Impact of COVID-19 on data warehouse architecture
As COVID-19 (Coronavirus) rages across our planet, all eyes turn to a trusted source of data: The John’s Hopkins COVID-19 Global Update. It highlights the critical need to have timely access to data and analytics in order to drive decision making.
In particular, out-of-hospital care settings like skilled nursing facilities, assisted or independent living facilities, life plan communities, home health care, and hospice agencies have seen significant impacts on their clinical operations due to COVID-19. They need access to clinical data and actionable insights in order to plan and provide quality care while being efficient.
Clinical healthcare data can be broadly sorted into two groups: structured and unstructured. Let’s examine the impact of each when selecting the right system architecture for storing and retrieving data.
Structured clinical data
The best way to explain structured data is by the specific example of vitals. Vitals in an Electronic Healthcare Records (EHR) system typically measure and record temperature, pulse rate, respiratory rate, and blood pressure. In this case, the range of data and the method of measurement are both examples of structured data. Normal body temperature can range between 97.8 degrees F and 99 degrees F for a healthy adult. Temperature can be measured by a variety of methods including orally, by skin, by ear, and others. Both the range of the data and the method of obtaining it are known and represent structured data types. Structured data comes from a limited set of questions applied to a limited set of answers to questions or menu items repeatedly selected. This results in clearly defined data types whose patterns make them easily searchable
Unstructured clinical data
One definition of unstructured data is just about “everything else.” Examples of unstructured data include text, images, or social media content. The data itself has some internal structure but cannot be easily pre-defined by data models or schema. Examples could be radiology images or nurses’ progress notes in an EHR. Nurses’ progress notes could be considered semi-structured or unstructured. In fact, with COVID-19, it is important to understand the content of those progress notes in conjunction with structured data, like vitals, that may not tell the entire story.
One challenge faced by healthcare organizations is that the amount of unstructured data is growing, or expected to grow significantly. This trend will test the scalability limits of current databases. So, what is the optimal architecture for storing, retrieving, and analyzing data? Let’s examine some structures for this purpose.
Choices for data warehouse architecture: SQL or NoSQL?
Relational Database Management Systems (RDBMS) typically use some form of a Structured Query Language (SQL) with data organized in rows and columns. SQL databases provide atomicity, consistency, isolation, and durability (ACID) transactions that guarantee data validity even in the event of failures and errors. However, scalability and cost have become major challenges for SQL-based databases (DBs) as the volume of data continues to grow exponentially. One method for scaling an SQL server that allows access to the data layer is to add CPU and memory, i.e. vertical scaling.

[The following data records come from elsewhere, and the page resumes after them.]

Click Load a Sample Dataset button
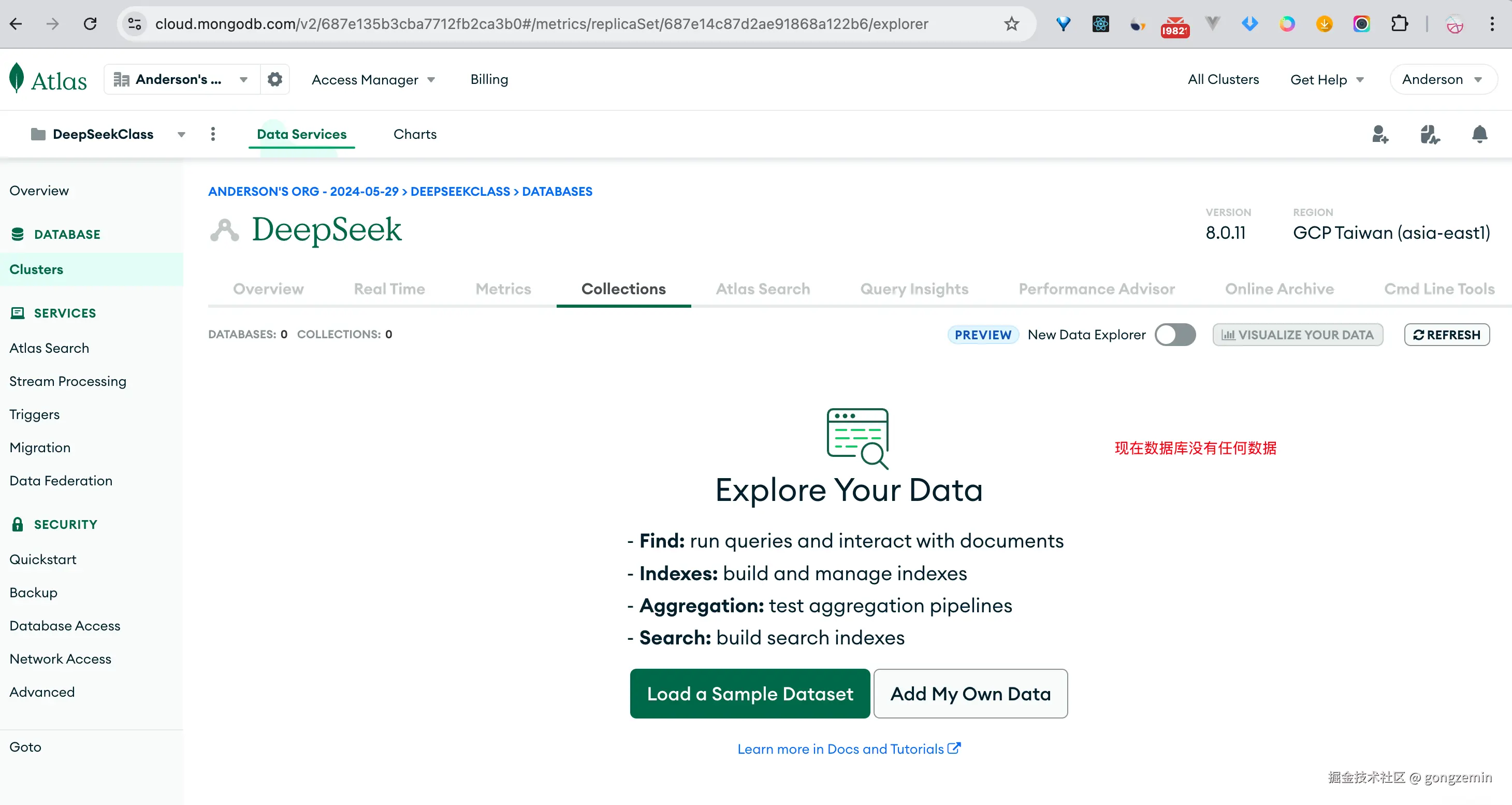click(750, 694)
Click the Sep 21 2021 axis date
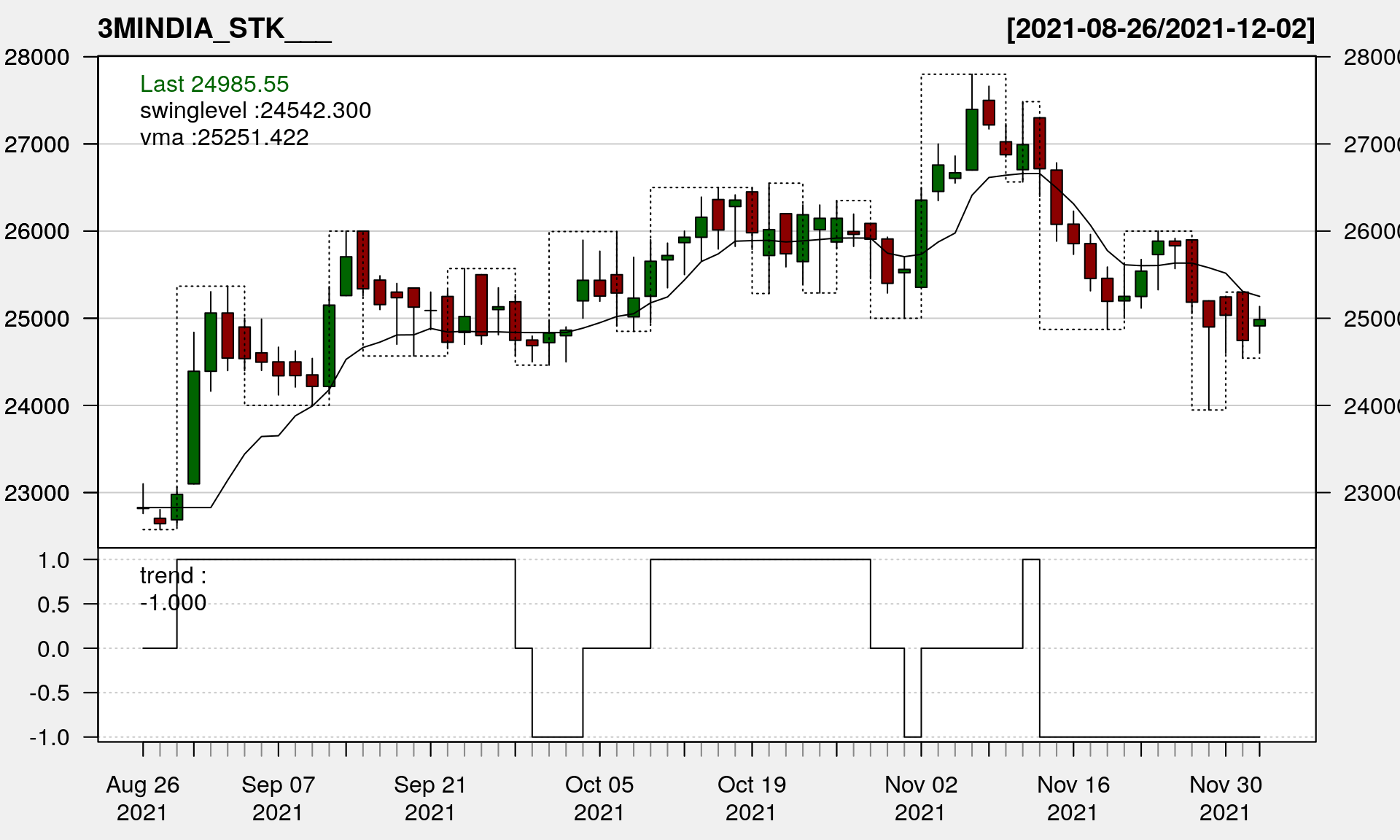Screen dimensions: 1400x840 [x=430, y=798]
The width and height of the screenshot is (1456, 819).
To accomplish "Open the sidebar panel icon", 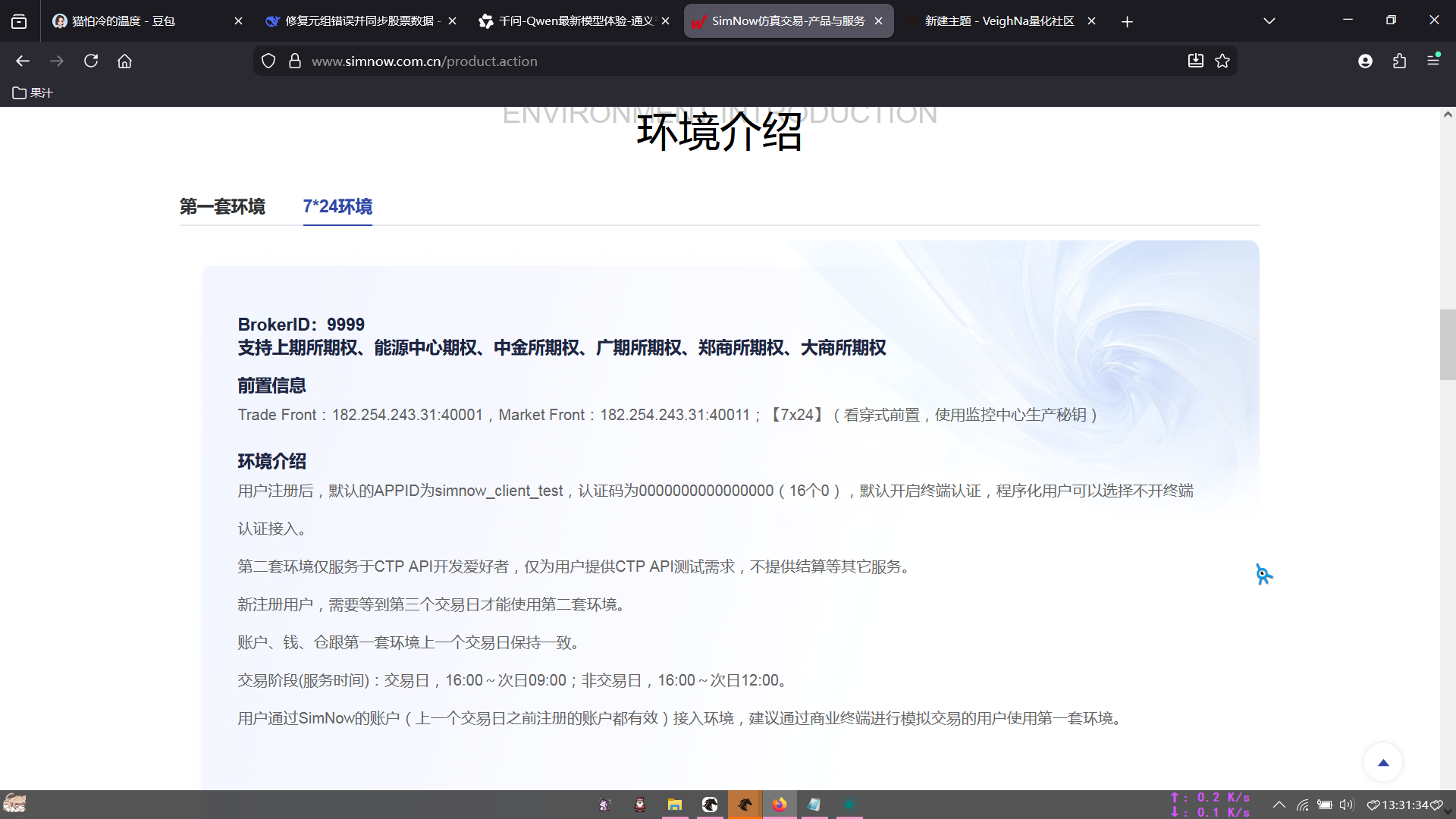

While there is no question that a lot of work has gone into scaling SQL, NoSQL (Not-just-SQL) technologies claim to provide a more robust path to scale.
NoSQL DBs offer several advantages that make them a valuable option for scaling the data layer. These DBs achieve scalability using distributed systems providing flexible data schema (structured, unstructured, and semi-structured) to better enable fast changes to data. Furthermore, NoSQL DBs typically trade off data consistency against availability to provide a practical path for scalable DBs using distributed systems. In this case, the system grows through horizontal scaling, and incremental cost can be added as desired. Examples of NoSQL DBs are Apache Cassandra and Cosmos DB. These are distributed, scalable DBs that provide eventual consistency for data by trading off availability over consistency in the presence of a partition (CAP theorem).

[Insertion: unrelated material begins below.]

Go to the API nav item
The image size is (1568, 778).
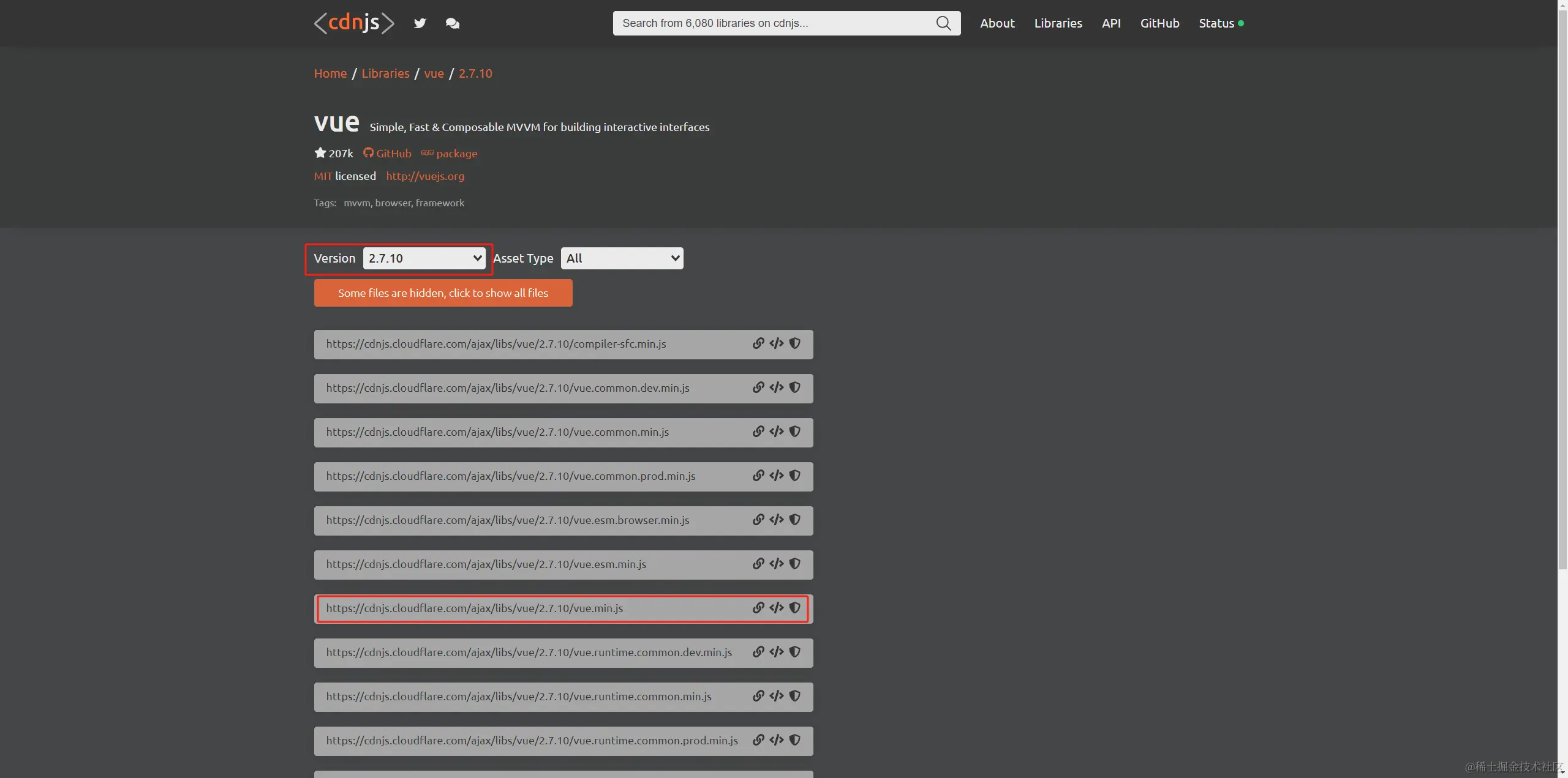(x=1111, y=23)
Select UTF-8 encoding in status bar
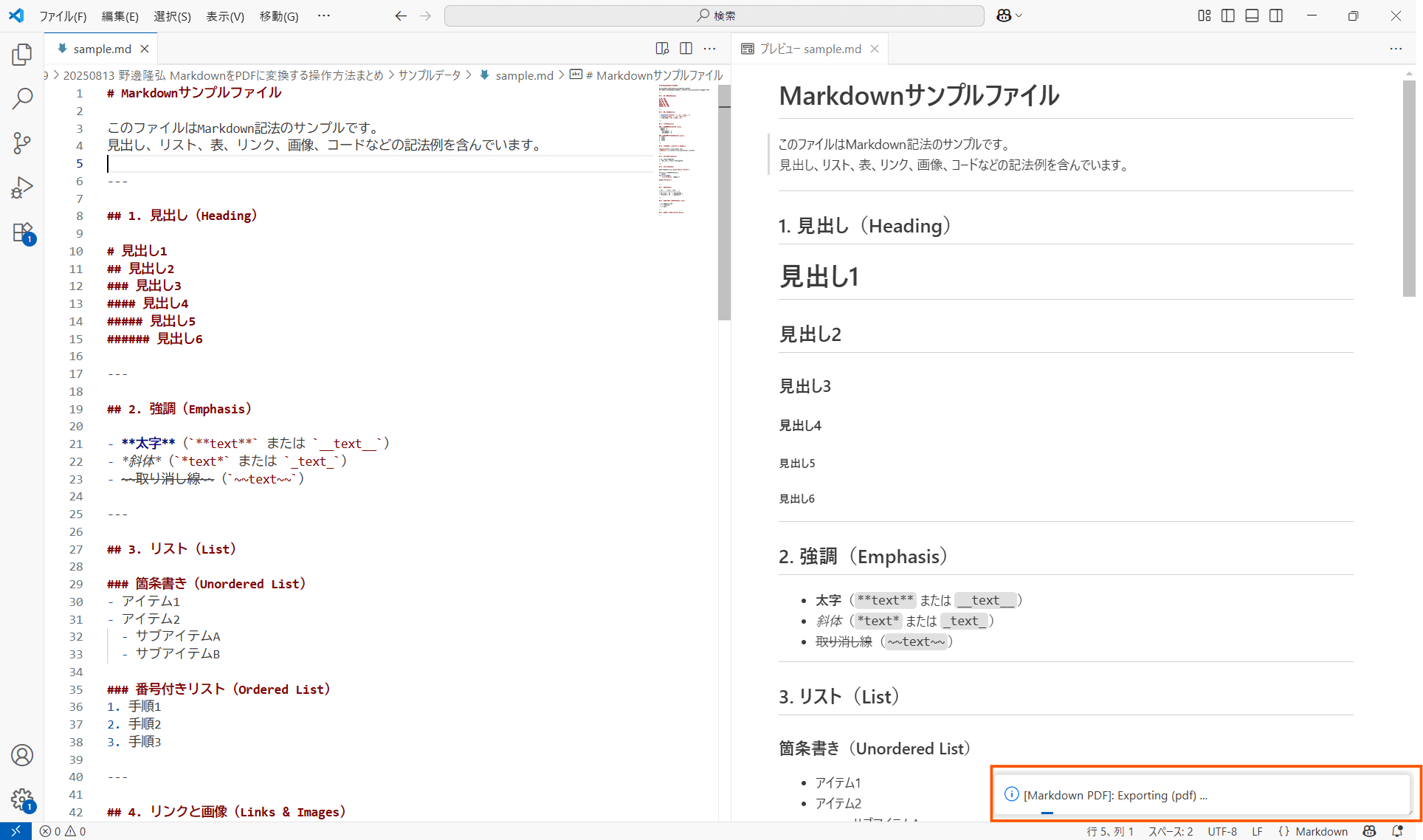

A typical enterprise will have some form of SQL DBs already installed and in use. Organizations need to consider adding a NoSQL layer for scalability as the amount of unstructured data grows. So, the answer is not SQL or NoSQL, it’s both.

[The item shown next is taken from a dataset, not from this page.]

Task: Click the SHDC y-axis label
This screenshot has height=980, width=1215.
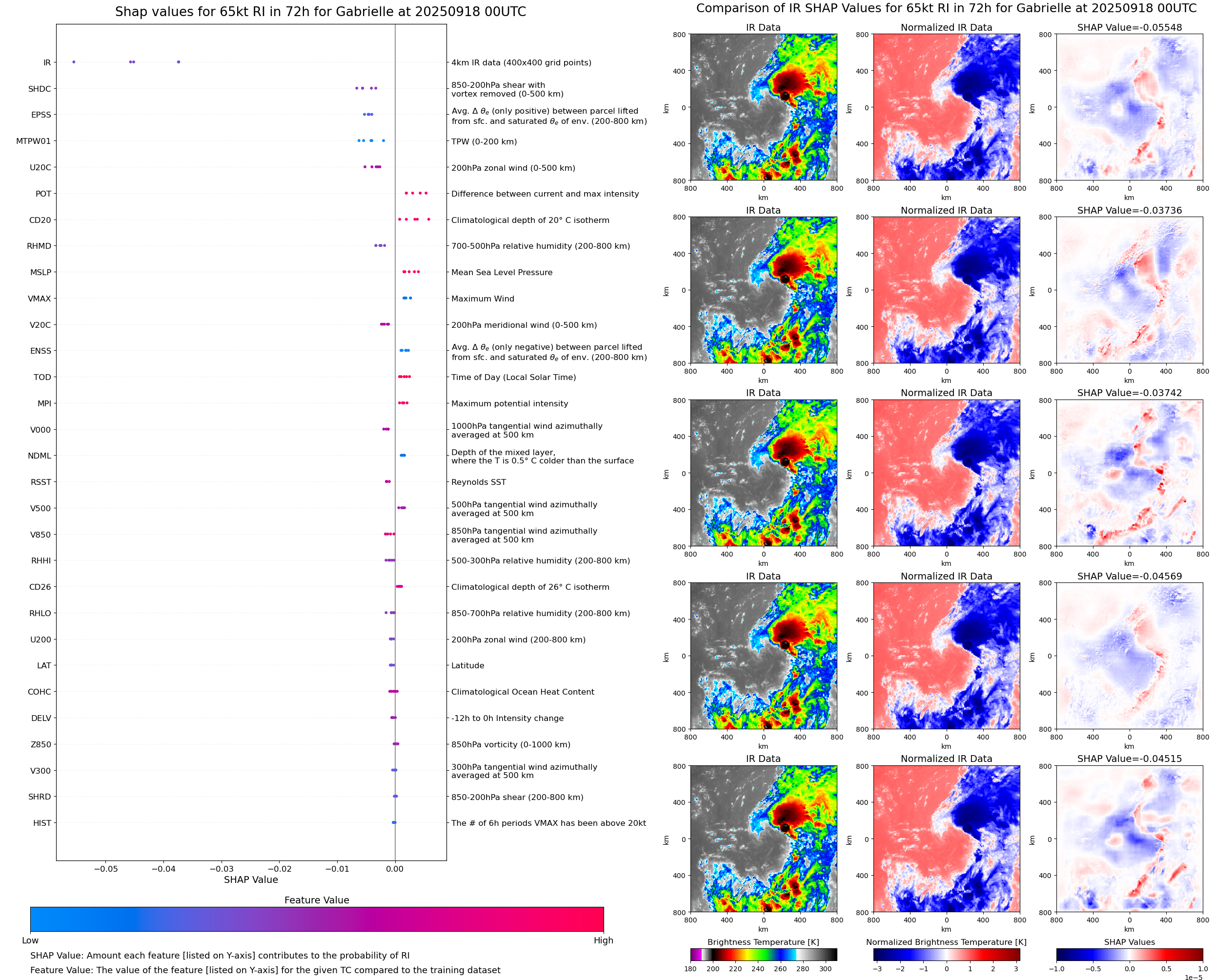Action: 40,89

At MatrixCare, we continue to invest in and evolve our data infrastructure using the architectural methods described here. We offer two categories of products: MyData and MyAnalytics. MyData offers customers secure, HIPAA-compliant access to their own data, and allows them to mine it for insights. MyAnalytics offers dashboards and reports focused on key metrics and insights related to their out-of-hospital care network – census, readmissions, quality measures, clinical events (e.g. falls), financial AR, and five-star ratings.
Disclaimer: we are not endorsing this information for accuracy or validity of the content. We encourage you as appropriate, to verify clinical and regulatory content with your own trusted sources.